──────── SUPPORT D'EXERCICE
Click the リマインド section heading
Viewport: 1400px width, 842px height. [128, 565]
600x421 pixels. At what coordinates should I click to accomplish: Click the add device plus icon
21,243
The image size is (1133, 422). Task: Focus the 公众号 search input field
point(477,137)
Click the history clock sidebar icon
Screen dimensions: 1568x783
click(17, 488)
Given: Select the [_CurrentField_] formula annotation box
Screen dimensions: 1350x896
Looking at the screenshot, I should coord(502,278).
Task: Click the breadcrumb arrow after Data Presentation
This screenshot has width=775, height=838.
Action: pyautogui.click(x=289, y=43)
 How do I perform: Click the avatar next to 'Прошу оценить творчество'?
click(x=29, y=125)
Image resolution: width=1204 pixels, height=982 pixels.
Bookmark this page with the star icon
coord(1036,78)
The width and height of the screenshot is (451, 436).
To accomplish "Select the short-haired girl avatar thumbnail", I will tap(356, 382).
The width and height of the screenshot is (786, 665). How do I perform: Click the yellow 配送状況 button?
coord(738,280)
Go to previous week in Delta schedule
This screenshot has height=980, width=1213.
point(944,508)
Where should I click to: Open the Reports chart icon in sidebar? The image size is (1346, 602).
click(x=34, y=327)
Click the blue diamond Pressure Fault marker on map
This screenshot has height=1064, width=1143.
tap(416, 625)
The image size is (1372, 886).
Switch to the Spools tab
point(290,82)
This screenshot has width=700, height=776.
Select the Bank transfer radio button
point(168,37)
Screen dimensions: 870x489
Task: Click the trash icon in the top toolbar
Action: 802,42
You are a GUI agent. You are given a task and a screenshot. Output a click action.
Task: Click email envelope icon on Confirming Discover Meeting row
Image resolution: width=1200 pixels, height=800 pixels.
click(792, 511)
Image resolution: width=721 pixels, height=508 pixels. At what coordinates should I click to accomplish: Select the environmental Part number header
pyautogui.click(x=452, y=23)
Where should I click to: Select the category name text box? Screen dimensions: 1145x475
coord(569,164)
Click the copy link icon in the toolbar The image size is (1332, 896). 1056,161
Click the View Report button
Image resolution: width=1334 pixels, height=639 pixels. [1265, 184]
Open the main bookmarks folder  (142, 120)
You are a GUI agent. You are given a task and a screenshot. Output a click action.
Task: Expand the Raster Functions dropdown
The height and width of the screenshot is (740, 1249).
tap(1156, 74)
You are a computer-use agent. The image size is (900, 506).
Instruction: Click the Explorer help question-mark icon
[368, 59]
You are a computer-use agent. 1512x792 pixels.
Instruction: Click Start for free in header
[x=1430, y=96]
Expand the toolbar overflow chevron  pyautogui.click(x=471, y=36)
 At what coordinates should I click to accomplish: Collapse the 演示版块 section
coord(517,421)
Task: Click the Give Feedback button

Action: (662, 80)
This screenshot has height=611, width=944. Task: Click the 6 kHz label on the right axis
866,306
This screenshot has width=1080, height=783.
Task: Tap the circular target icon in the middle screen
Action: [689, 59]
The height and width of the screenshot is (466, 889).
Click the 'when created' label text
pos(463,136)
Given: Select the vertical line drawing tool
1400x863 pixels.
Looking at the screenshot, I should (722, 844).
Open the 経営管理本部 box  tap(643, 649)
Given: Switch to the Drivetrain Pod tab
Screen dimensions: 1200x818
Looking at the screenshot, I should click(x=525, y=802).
────────────────
# [À FAIRE]
Recopiez à l'identique, ligne par ligne, l'ensemble des enregistrements ci-dessus.

# [RÉPONSE RÉDIGÉE]
Click the リマインド section heading
Viewport: 1400px width, 842px height. [128, 565]
600x421 pixels. At what coordinates should I click to accomplish: Click the add device plus icon
21,243
The image size is (1133, 422). Task: Focus the 公众号 search input field
point(477,137)
Click the history clock sidebar icon
Screen dimensions: 1568x783
click(17, 488)
Given: Select the [_CurrentField_] formula annotation box
Screen dimensions: 1350x896
Looking at the screenshot, I should coord(502,278).
Task: Click the breadcrumb arrow after Data Presentation
This screenshot has width=775, height=838.
Action: pyautogui.click(x=289, y=43)
 How do I perform: Click the avatar next to 'Прошу оценить творчество'?
click(x=29, y=125)
Image resolution: width=1204 pixels, height=982 pixels.
Bookmark this page with the star icon
coord(1036,78)
The width and height of the screenshot is (451, 436).
To accomplish "Select the short-haired girl avatar thumbnail", I will tap(356, 382).
The width and height of the screenshot is (786, 665). How do I perform: Click the yellow 配送状況 button?
coord(738,280)
Go to previous week in Delta schedule
This screenshot has height=980, width=1213.
point(944,508)
Where should I click to: Open the Reports chart icon in sidebar? The image size is (1346, 602).
click(x=34, y=327)
Click the blue diamond Pressure Fault marker on map
This screenshot has height=1064, width=1143.
tap(416, 625)
The image size is (1372, 886).
Switch to the Spools tab
point(290,82)
This screenshot has width=700, height=776.
Select the Bank transfer radio button
point(168,37)
Screen dimensions: 870x489
Task: Click the trash icon in the top toolbar
Action: 802,42
You are a GUI agent. You are given a task and a screenshot. Output a click action.
Task: Click email envelope icon on Confirming Discover Meeting row
Image resolution: width=1200 pixels, height=800 pixels.
click(792, 511)
Image resolution: width=721 pixels, height=508 pixels. At what coordinates should I click to accomplish: Select the environmental Part number header
pyautogui.click(x=452, y=23)
Where should I click to: Select the category name text box? Screen dimensions: 1145x475
coord(569,164)
Click the copy link icon in the toolbar The image size is (1332, 896). 1056,161
Click the View Report button
Image resolution: width=1334 pixels, height=639 pixels. [1265, 184]
Open the main bookmarks folder  (142, 120)
You are a GUI agent. You are given a task and a screenshot. Output a click action.
Task: Expand the Raster Functions dropdown
The height and width of the screenshot is (740, 1249).
tap(1156, 74)
You are a computer-use agent. The image size is (900, 506).
Instruction: Click the Explorer help question-mark icon
[368, 59]
You are a computer-use agent. 1512x792 pixels.
Instruction: Click Start for free in header
[x=1430, y=96]
Expand the toolbar overflow chevron  pyautogui.click(x=471, y=36)
 At what coordinates should I click to accomplish: Collapse the 演示版块 section
coord(517,421)
Task: Click the Give Feedback button

Action: (662, 80)
This screenshot has height=611, width=944. Task: Click the 6 kHz label on the right axis
866,306
This screenshot has width=1080, height=783.
Task: Tap the circular target icon in the middle screen
Action: [689, 59]
The height and width of the screenshot is (466, 889).
Click the 'when created' label text
pos(463,136)
Given: Select the vertical line drawing tool
1400x863 pixels.
Looking at the screenshot, I should (722, 844).
Open the 経営管理本部 box  tap(643, 649)
Given: Switch to the Drivetrain Pod tab
Screen dimensions: 1200x818
Looking at the screenshot, I should click(x=525, y=802).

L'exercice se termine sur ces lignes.